Material supplied below:
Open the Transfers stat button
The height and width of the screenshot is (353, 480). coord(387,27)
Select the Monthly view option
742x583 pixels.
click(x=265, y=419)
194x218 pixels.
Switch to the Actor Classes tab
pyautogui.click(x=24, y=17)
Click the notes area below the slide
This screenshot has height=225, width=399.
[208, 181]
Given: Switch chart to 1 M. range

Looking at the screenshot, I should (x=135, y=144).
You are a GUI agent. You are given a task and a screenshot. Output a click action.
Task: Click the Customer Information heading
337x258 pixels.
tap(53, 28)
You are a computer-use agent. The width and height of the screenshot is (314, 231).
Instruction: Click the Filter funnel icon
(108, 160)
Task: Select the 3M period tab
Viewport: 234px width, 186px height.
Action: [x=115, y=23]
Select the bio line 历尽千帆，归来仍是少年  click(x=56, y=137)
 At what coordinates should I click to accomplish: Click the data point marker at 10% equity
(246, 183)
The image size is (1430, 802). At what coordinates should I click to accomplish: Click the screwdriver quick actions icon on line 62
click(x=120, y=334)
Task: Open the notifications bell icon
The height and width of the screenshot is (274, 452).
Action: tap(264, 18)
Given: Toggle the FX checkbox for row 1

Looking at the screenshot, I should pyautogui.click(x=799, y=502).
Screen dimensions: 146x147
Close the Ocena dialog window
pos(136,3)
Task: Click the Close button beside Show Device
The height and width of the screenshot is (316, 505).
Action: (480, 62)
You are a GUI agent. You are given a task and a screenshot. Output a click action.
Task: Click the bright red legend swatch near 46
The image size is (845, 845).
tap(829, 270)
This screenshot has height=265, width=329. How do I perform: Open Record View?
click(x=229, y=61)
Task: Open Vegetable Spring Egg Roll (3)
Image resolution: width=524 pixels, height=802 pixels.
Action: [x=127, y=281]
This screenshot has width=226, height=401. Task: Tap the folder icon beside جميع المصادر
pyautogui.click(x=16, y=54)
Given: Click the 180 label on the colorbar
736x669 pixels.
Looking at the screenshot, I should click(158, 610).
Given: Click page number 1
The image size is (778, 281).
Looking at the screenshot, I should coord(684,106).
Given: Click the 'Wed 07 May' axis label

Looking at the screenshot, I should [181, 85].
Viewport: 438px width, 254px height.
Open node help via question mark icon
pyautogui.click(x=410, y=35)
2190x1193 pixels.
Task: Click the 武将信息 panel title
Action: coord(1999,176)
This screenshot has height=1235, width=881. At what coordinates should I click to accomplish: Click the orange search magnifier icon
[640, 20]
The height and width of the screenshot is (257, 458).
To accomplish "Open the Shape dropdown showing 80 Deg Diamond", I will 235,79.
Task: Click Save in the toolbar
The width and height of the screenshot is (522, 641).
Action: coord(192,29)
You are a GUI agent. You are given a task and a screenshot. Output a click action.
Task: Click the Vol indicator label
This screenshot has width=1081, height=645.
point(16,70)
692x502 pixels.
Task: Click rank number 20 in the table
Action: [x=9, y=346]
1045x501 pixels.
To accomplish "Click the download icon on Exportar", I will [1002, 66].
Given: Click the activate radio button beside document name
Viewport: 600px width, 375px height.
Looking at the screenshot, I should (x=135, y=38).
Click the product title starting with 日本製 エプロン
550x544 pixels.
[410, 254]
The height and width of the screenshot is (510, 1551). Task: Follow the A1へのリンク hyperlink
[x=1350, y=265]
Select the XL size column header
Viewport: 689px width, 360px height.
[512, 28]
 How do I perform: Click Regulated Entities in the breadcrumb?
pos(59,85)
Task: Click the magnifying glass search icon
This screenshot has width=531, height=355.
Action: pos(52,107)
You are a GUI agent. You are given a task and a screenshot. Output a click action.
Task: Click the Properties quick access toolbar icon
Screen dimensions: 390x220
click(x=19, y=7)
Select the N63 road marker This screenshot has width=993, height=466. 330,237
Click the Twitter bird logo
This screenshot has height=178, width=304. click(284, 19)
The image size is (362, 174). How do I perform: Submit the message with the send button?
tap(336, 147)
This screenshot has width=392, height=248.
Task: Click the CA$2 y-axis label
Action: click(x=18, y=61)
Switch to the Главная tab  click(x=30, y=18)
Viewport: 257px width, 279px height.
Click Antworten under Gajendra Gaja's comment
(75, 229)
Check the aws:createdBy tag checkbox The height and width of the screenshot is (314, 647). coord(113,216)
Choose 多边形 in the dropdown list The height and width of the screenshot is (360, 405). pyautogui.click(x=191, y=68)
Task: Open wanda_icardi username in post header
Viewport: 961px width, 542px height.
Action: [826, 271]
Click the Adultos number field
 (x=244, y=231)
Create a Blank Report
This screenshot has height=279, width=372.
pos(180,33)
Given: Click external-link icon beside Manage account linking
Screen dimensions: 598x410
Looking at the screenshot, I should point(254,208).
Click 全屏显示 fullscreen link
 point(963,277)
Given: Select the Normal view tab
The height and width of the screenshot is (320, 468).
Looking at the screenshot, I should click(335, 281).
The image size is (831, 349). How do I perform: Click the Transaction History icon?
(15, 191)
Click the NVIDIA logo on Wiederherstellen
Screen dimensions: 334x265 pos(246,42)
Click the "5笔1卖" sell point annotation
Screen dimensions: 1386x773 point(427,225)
End of Material supplied.
_Exercise instructions_:
Take the entries and copy them out exactly.

_Result for this task_:
Open the Transfers stat button
The height and width of the screenshot is (353, 480). coord(387,27)
Select the Monthly view option
742x583 pixels.
click(x=265, y=419)
194x218 pixels.
Switch to the Actor Classes tab
pyautogui.click(x=24, y=17)
Click the notes area below the slide
This screenshot has height=225, width=399.
[208, 181]
Given: Switch chart to 1 M. range

Looking at the screenshot, I should (x=135, y=144).
You are a GUI agent. You are given a task and a screenshot. Output a click action.
Task: Click the Customer Information heading
337x258 pixels.
tap(53, 28)
You are a computer-use agent. The width and height of the screenshot is (314, 231).
Instruction: Click the Filter funnel icon
(108, 160)
Task: Select the 3M period tab
Viewport: 234px width, 186px height.
Action: [x=115, y=23]
Select the bio line 历尽千帆，归来仍是少年  click(x=56, y=137)
 At what coordinates should I click to accomplish: Click the data point marker at 10% equity
(246, 183)
The image size is (1430, 802). At what coordinates should I click to accomplish: Click the screwdriver quick actions icon on line 62
click(x=120, y=334)
Task: Open the notifications bell icon
The height and width of the screenshot is (274, 452).
Action: tap(264, 18)
Given: Toggle the FX checkbox for row 1

Looking at the screenshot, I should pyautogui.click(x=799, y=502).
Screen dimensions: 146x147
Close the Ocena dialog window
pos(136,3)
Task: Click the Close button beside Show Device
The height and width of the screenshot is (316, 505).
Action: (480, 62)
You are a GUI agent. You are given a task and a screenshot. Output a click action.
Task: Click the bright red legend swatch near 46
The image size is (845, 845).
tap(829, 270)
This screenshot has height=265, width=329. How do I perform: Open Record View?
click(x=229, y=61)
Task: Open Vegetable Spring Egg Roll (3)
Image resolution: width=524 pixels, height=802 pixels.
Action: [x=127, y=281]
This screenshot has width=226, height=401. Task: Tap the folder icon beside جميع المصادر
pyautogui.click(x=16, y=54)
Given: Click the 180 label on the colorbar
736x669 pixels.
Looking at the screenshot, I should click(158, 610).
Given: Click page number 1
The image size is (778, 281).
Looking at the screenshot, I should coord(684,106).
Given: Click the 'Wed 07 May' axis label

Looking at the screenshot, I should [181, 85].
Viewport: 438px width, 254px height.
Open node help via question mark icon
pyautogui.click(x=410, y=35)
2190x1193 pixels.
Task: Click the 武将信息 panel title
Action: coord(1999,176)
This screenshot has height=1235, width=881. At what coordinates should I click to accomplish: Click the orange search magnifier icon
[640, 20]
The height and width of the screenshot is (257, 458).
To accomplish "Open the Shape dropdown showing 80 Deg Diamond", I will 235,79.
Task: Click Save in the toolbar
The width and height of the screenshot is (522, 641).
Action: coord(192,29)
You are a GUI agent. You are given a task and a screenshot. Output a click action.
Task: Click the Vol indicator label
This screenshot has width=1081, height=645.
point(16,70)
692x502 pixels.
Task: Click rank number 20 in the table
Action: [x=9, y=346]
1045x501 pixels.
To accomplish "Click the download icon on Exportar", I will [1002, 66].
Given: Click the activate radio button beside document name
Viewport: 600px width, 375px height.
Looking at the screenshot, I should (x=135, y=38).
Click the product title starting with 日本製 エプロン
550x544 pixels.
[410, 254]
The height and width of the screenshot is (510, 1551). Task: Follow the A1へのリンク hyperlink
[x=1350, y=265]
Select the XL size column header
Viewport: 689px width, 360px height.
[512, 28]
 How do I perform: Click Regulated Entities in the breadcrumb?
pos(59,85)
Task: Click the magnifying glass search icon
This screenshot has width=531, height=355.
Action: pos(52,107)
You are a GUI agent. You are given a task and a screenshot. Output a click action.
Task: Click the Properties quick access toolbar icon
Screen dimensions: 390x220
click(x=19, y=7)
Select the N63 road marker This screenshot has width=993, height=466. 330,237
Click the Twitter bird logo
This screenshot has height=178, width=304. click(284, 19)
The image size is (362, 174). How do I perform: Submit the message with the send button?
tap(336, 147)
This screenshot has width=392, height=248.
Task: Click the CA$2 y-axis label
Action: click(x=18, y=61)
Switch to the Главная tab  click(x=30, y=18)
Viewport: 257px width, 279px height.
Click Antworten under Gajendra Gaja's comment
(75, 229)
Check the aws:createdBy tag checkbox The height and width of the screenshot is (314, 647). coord(113,216)
Choose 多边形 in the dropdown list The height and width of the screenshot is (360, 405). pyautogui.click(x=191, y=68)
Task: Open wanda_icardi username in post header
Viewport: 961px width, 542px height.
Action: [826, 271]
Click the Adultos number field
 (x=244, y=231)
Create a Blank Report
This screenshot has height=279, width=372.
pos(180,33)
Given: Click external-link icon beside Manage account linking
Screen dimensions: 598x410
Looking at the screenshot, I should point(254,208).
Click 全屏显示 fullscreen link
 point(963,277)
Given: Select the Normal view tab
The height and width of the screenshot is (320, 468).
Looking at the screenshot, I should click(335, 281).
The image size is (831, 349). How do I perform: Click the Transaction History icon?
(15, 191)
Click the NVIDIA logo on Wiederherstellen
Screen dimensions: 334x265 pos(246,42)
Click the "5笔1卖" sell point annotation
Screen dimensions: 1386x773 point(427,225)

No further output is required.